Guterson seems to have attained the stability he lacked as a child by sticking to the conventional. He has spent nearly all of his life close to his Seattle birthplace, only once moving interstate for a masters in creative writing at Brown University, Rhode Island.

He quit after two months, finding the program overly experimental and frustrated by the seminar environment. "It was one of those writing programs where you sit at a seminar table with 10 other people and you go over peoples' manuscripts, and they all yell and get mad at each other," he says.

Guterson lives on 10.9-hectare property on an island in Puget Sound, near Seattle, and says what he likes most about the nearby mountain terrain is its familiarity. "It's great to really know some place well and know what you're looking at in all directions." He cannot imagine returning to the city since "you spend all your time on logistics; everything is too much trouble".

His four children - now 15, 23, 24 and 27 - could never say they were abandoned: Guterson's wife, Robin, his high-school flame, home-schooled them until their teenage years. Last year, the couple adopted a girl, Yerusalem, 7, from Ethiopia.

Guterson made the case for home-schooling in Family Matters: Why Homeschooling Makes Sense (1992) and doesn't think parents' emotional involvement with their children precludes them from being effective teachers. Nor does he believe it's important for children to socialise every day with their peers: "In many institutionalised educational settings, there's a kind of neurotic social engagement that's competitive and clique-ish. It's not normal to take a whole lot of people of their own age and force them to be together all day."

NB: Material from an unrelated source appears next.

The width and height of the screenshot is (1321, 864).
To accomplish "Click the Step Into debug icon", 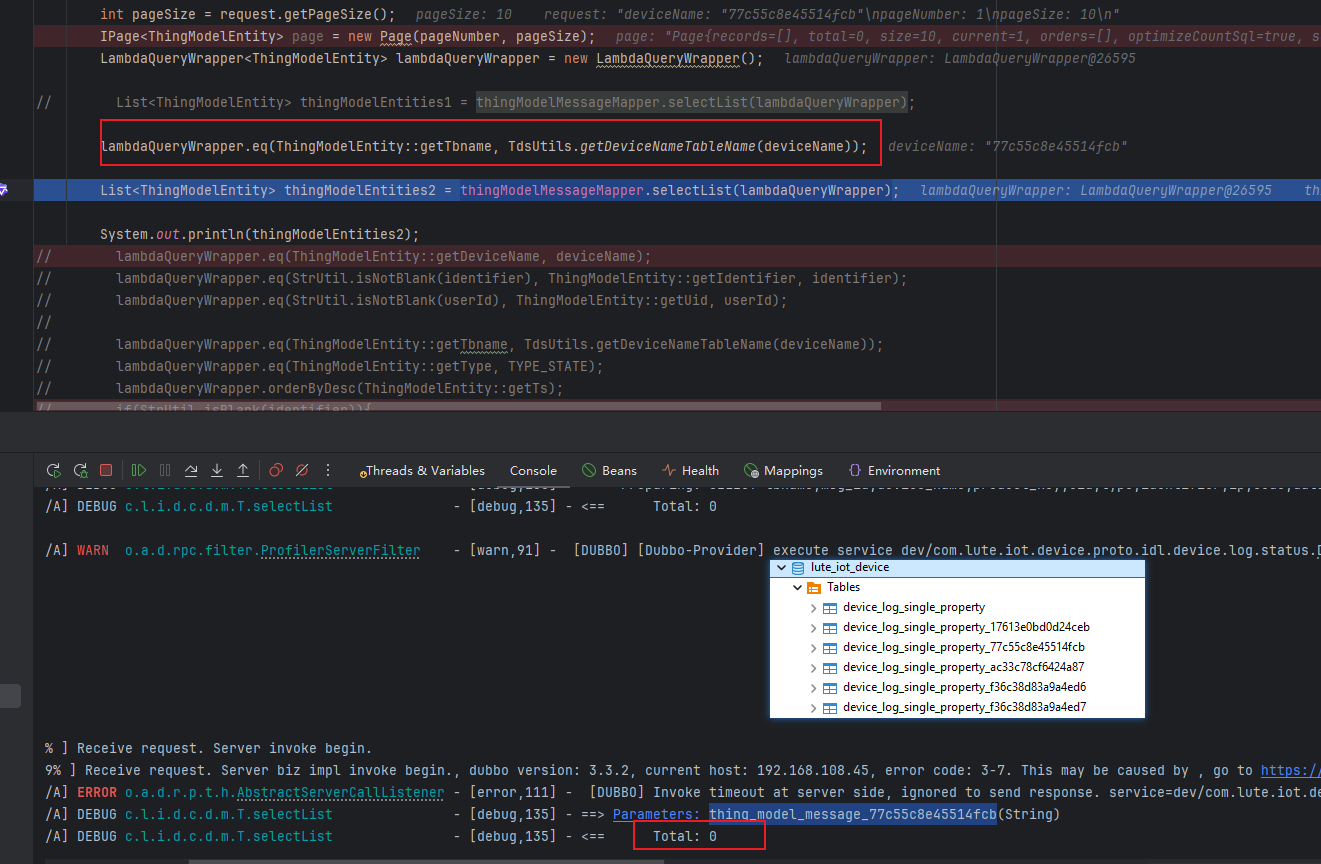I will point(217,470).
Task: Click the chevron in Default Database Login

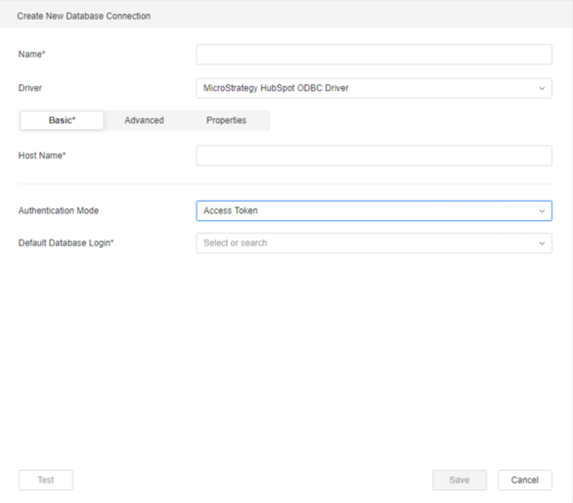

His friend the novelist Charles Johnson remembers him talking fondly about the values he acquired during his years as a Boy Scout, when he rose to the rank of Eagle. "He's always been solid as a rock," says Johnson, who taught Guterson at the University of Washington, where he earned a graduate degree in creative writing after leaving Brown. "He has none of the childish and irresponsible traits that we in the West often associate with creative people - drunkenness, sexual promiscuity or drug use."

Guterson acknowledges that he remains a scout in spirit: "If there's an old lady who needs help to cross the street, I'm not embarrassed to help her. I don't think it's corny." But he still has peccadilloes. For years, he shot birds and ate them. "I did it without giving it a lot of thought," he says, "but at a certain point I started thinking, 'I just don't want to knock another bird down."'

His good deeds are many. As an undergraduate at the University of Washington, he volunteered as a firefighter during his summer holidays, and the smoke gave his voice its permanently raspy quality. With the windfall from Cedars, he co-founded a local writers' centre, Field's End, and endowed a scholarship for creative writing students.

Guterson wrote Cedars over eight years while working as a teacher and struggling to raise four children in a dilapidated shack on an annual income of less than $US30,000. After the book became a best-seller, he built a comfortable home and became a full-time writer. But he continued to live modestly - with no holiday houses, lavish cars, boats or expensive travel - and mentions the teachings of Buddha as an important influence.

Raised Jewish and now an agnostic, he finds himself increasingly preoccupied with spiritual questions. "Just by virtue of getting older I think everybody becomes more spiritual. Coming to grips with the absolute undeniable reality of your death forces you to start asking yourself, 'What am I going to do right now that matters? Is there anything that matters?"' He adds: "The general trend over time in my life with regard to these questions is towards a much greater calmness about them."

He also appears calm about his childhood, despite what The Other suggests, and refuses to pass judgment on his mother. "Nowadays I think people would say it shouldn't be just her responsibility to make breakfast," he says. "I mean, she had every bit as much right to go out and [study] as my dad had to do what he did."

They are the forgiving words of a polite and loyal Eagle Scout but perhaps mask an angry child underneath.

The Other is published by Bloomsbury, $32.95.